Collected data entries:

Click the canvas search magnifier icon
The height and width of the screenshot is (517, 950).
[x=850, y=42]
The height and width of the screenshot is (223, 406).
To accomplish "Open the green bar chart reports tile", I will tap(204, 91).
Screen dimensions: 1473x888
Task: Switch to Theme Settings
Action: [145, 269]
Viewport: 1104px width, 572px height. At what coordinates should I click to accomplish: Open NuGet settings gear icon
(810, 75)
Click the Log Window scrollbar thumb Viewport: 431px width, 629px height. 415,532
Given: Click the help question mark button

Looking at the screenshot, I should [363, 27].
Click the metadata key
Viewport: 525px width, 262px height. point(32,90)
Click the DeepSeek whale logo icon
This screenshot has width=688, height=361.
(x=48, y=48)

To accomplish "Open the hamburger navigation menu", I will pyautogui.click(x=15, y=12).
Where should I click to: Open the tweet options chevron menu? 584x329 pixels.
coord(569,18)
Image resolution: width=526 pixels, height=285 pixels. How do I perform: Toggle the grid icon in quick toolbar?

▶ **Aim of the task**
In the answer, include exactly the lines from the line containing "Given: Click the help question mark button" through the end of the data, and nothing else.

▶ **Exercise solution**
Given: Click the help question mark button

Looking at the screenshot, I should [363, 27].
Click the metadata key
Viewport: 525px width, 262px height. point(32,90)
Click the DeepSeek whale logo icon
This screenshot has width=688, height=361.
(x=48, y=48)

To accomplish "Open the hamburger navigation menu", I will pyautogui.click(x=15, y=12).
Where should I click to: Open the tweet options chevron menu? 584x329 pixels.
coord(569,18)
Image resolution: width=526 pixels, height=285 pixels. How do I perform: Toggle the grid icon in quick toolbar?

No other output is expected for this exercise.